Belge Bölümü:

%%

AĞRI - Maden, inşaat, fabrika ve atölyelerde koronavirüs riskine rağmen çalışmak zorunda bırakılan işçilerin durumuna dikkati çeken Dr. Sedat Abbasoğlu, “Kovid -19 salgınında işçilerin sağlığı patronların insafına bırakılmıştır” dedi.
Ankara Tabip Odası İşçi Sağlığı Komisyon Üyesi Doktor Sedat Abbasoğu, koronavirüs (Kovid-19) riskine rağmen üretimin sürdüğü iş sahalarının durumunu değerlendirdi. Salgın nedeniyle birçok iş sahasının risk altında olduğunu belirten Abbasoğlu, her yıl yaklaşık 2 bin kişinin iş cinayetlerinde hayatını kaybettiğini hatırlattı. İşçi sağlığı hizmetlerinin piyasalaştığını söyleyen Abbasoğlu, on binlerce iş kazasının kayıt altına alınmadığı bir çalışma düzeninde işçilerin koronavirüs salgını ile karşı karşıya olduğuna dikkati çekti.
ŞEFFAFLIK ÖNEMLİ
Konuya dair meslek birliklerinin, sendikaların üyeleriyle temasa geçerek, çeşitli anketler yapıp hastalık ile ilgili verileri toplamaya çalıştığını; ancak elde edilen verilerin yeterli olmadığını dile getiren Abbasoğlu, “Her gün Sağlık Bakanı’nın açıkladığı veriler, yapılan test sayısı, yeni vaka sayısı, yaşamını yitiren hasta sayısı, iyileşen hasta sayısı gibi verilerin ötesinde elimizde bir veri yok. Oysa salgınlarla uğraşan Halk Sağlığı uzmanları ve epidemiyologların süreci değerlendirebilmeleri, salgının seyri ile ilgili toplumu bilgilendirebilmeleri için çok fazla sayıda veriye gereksinimimiz olduğunu ifade etmektedirler. Hastalananların yaş grupları, cinsiyetleri, meslekleri, mevcut durumda yaptıkları işler, çalışma alanları, hangi şehirde yaşadıkları gibi verilerin bilinmesi sürecin şeffaflığı, güvenilirliği ve salgın ile ilgilenen bilim insanlarının yorumları için oldukça önemlidir” dedi.

%%

Etkinlikler:
**a.** İşçi sağlığıyla ilgili metne göre her yıl iş cinayetlerinde yaklaşık kaç kişi hayatını kaybediyor?
**b.** İşçi sağlığıyla ilgili metni kaldığı yerden sürdürün.
Veriler bu çalışmada hiçbir rol oynamaz.

Veri Bloğu:
%%

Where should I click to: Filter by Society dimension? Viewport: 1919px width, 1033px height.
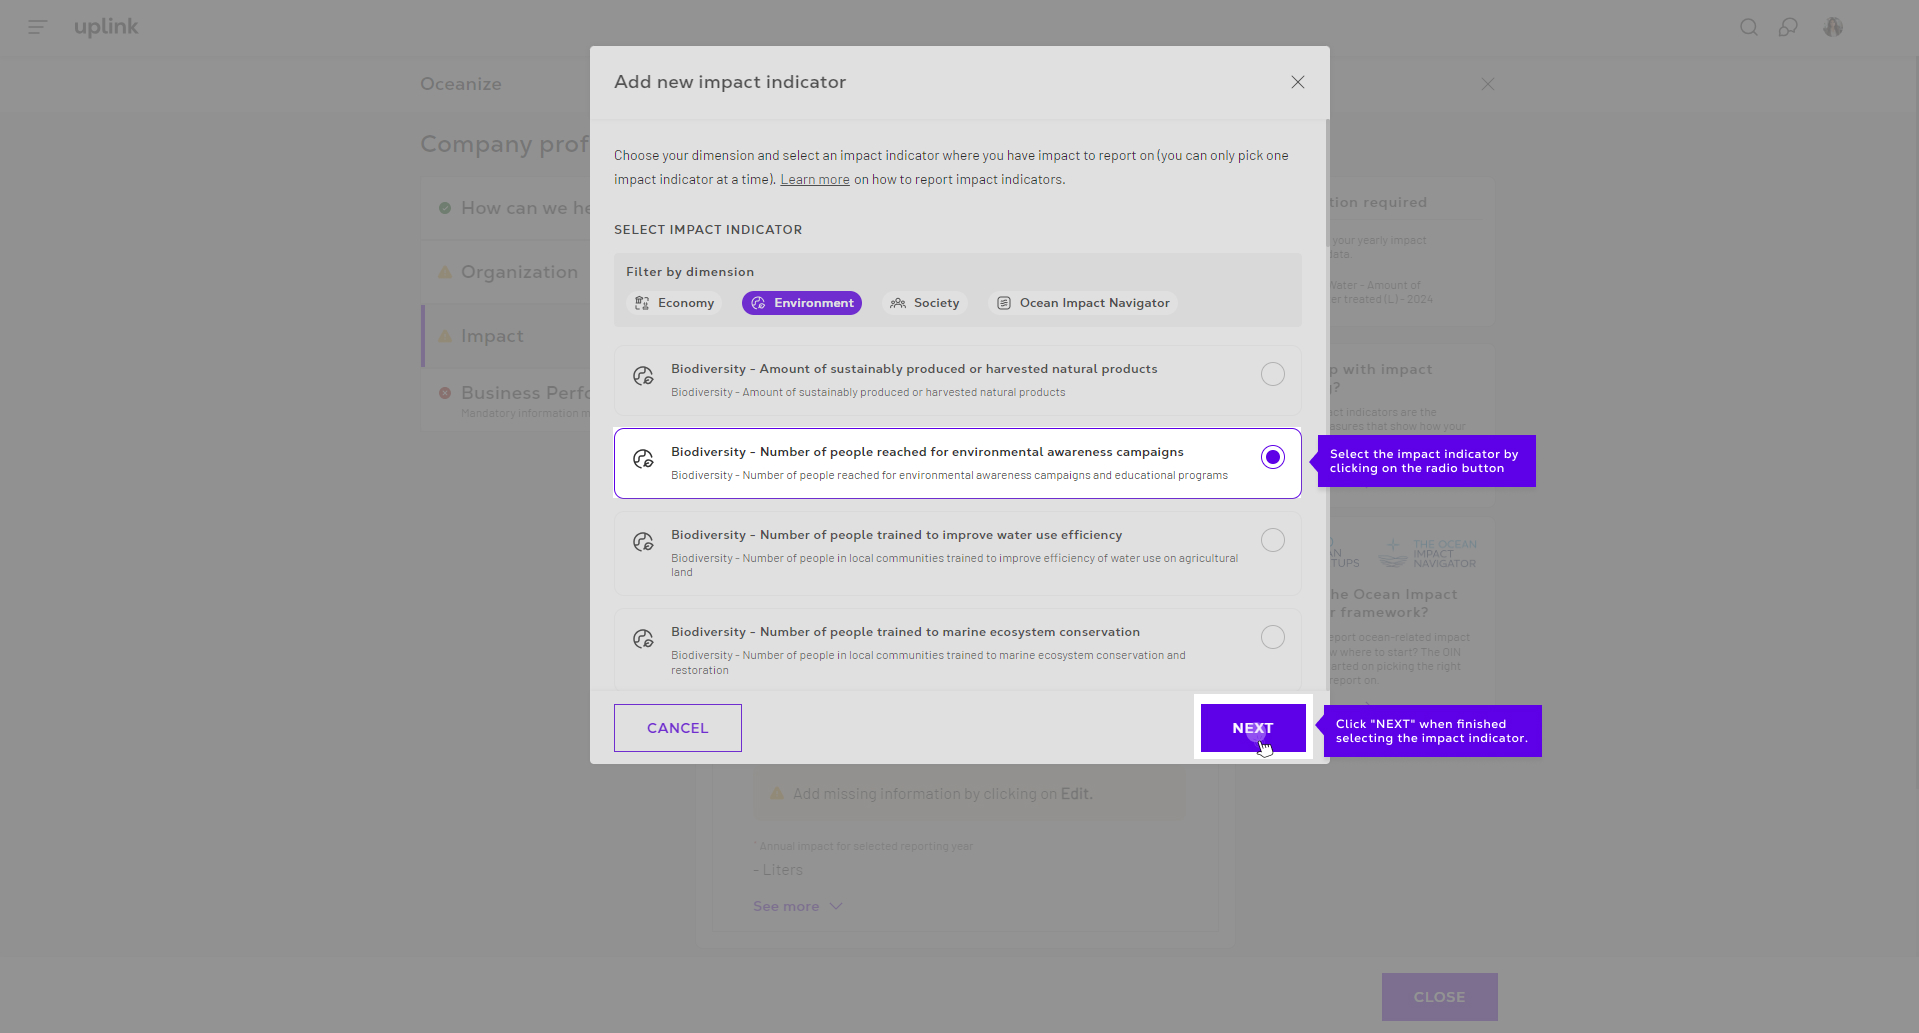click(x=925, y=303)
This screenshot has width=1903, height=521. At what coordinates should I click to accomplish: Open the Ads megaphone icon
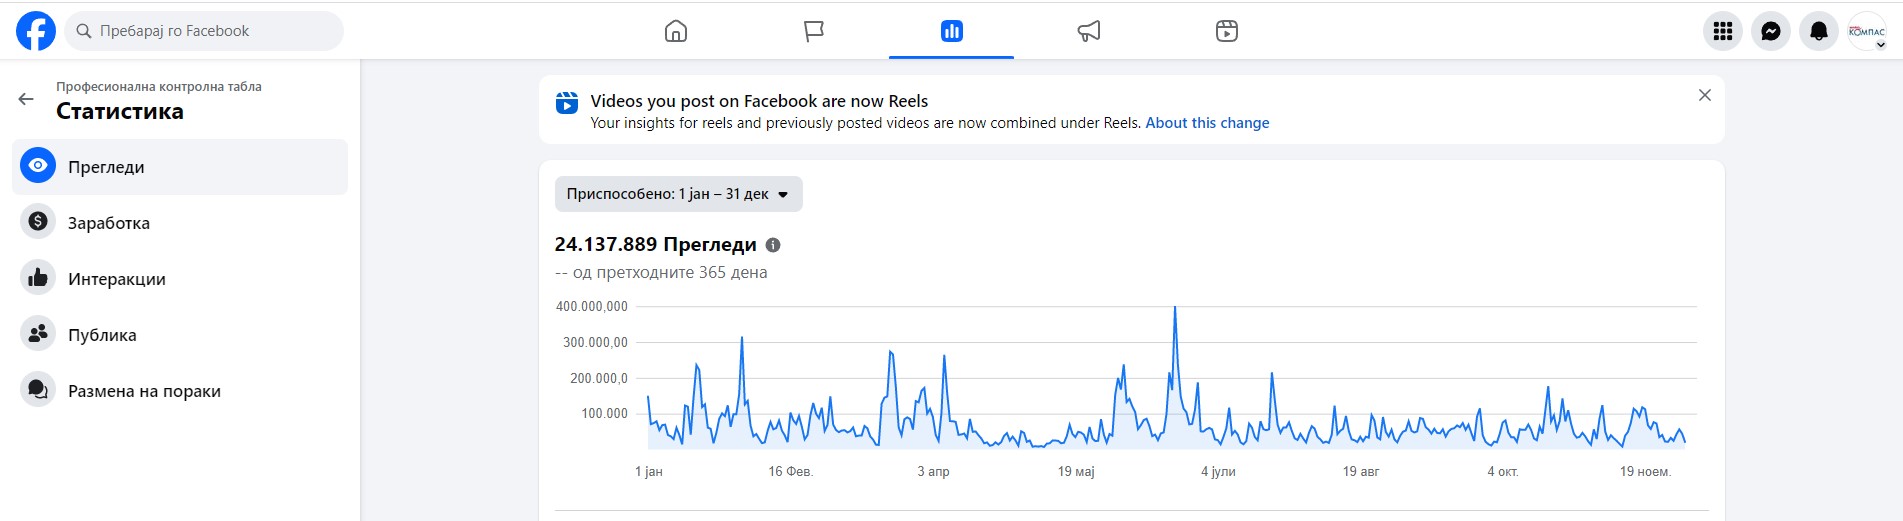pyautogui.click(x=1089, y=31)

%%

Soruların Yanıtları:
**a.** Yaklaşık 2 bin kişi.

**b.**
İŞÇİ SAĞILIĞI
Yoğun bakım ve pandemi servislerinde çalışan sağlık çalışanları ve taşeron işçilerin çalışma alanlarının riskin en yüksek olduğu alanlar olduğuna dikkat çeken Abbasoğlu, sağlık çalışanlarının çalışma koşullarının, çalışma saatlerinin ve iş yüklerinin hem iş yasası hem de işçi sağlığı açısından olumsuzluklar içerdiğini belirtti. Abbasoğlu, “Aile Sağlığı merkezlerinde kişisel koruyucu ekipman sıkıntısı halen devam etmektedir. PTT dağıtım elemanları günde 6 saat yol yürüyerek, 75 – 80 yere uğramak zorunda kalmaktadırlar. Bir diğer riskli çalışma alanı olan marketlerde çalışan kasiyerler günde yüzlerce insana fiziksel mesafenin uyulmadığı koşullarda hizmet vermek zorunda kalmaktadırlar. Üretimine devam eden inşaat iş kolunda da özellikle yemek saatlerinde ve dinlenme saatlerinde risk ciddi düzeye çıkmaktadır. Küçücük konteynerlerde sosyal mesafe koşularının olanaklı olmadığı yaşam ortamlarında inşaat işçileri dinlenmekte ve uyumaktadırlar. Doğal olarak hastalığı bulaştırma riski de çok yüksek olmaktadır. Madenlerde de üretim yavaşlatılmış olsa da devam etmekte ve inşaat işçilerine benzer koşullarla karşı karşıyadırlar” diye konuştu.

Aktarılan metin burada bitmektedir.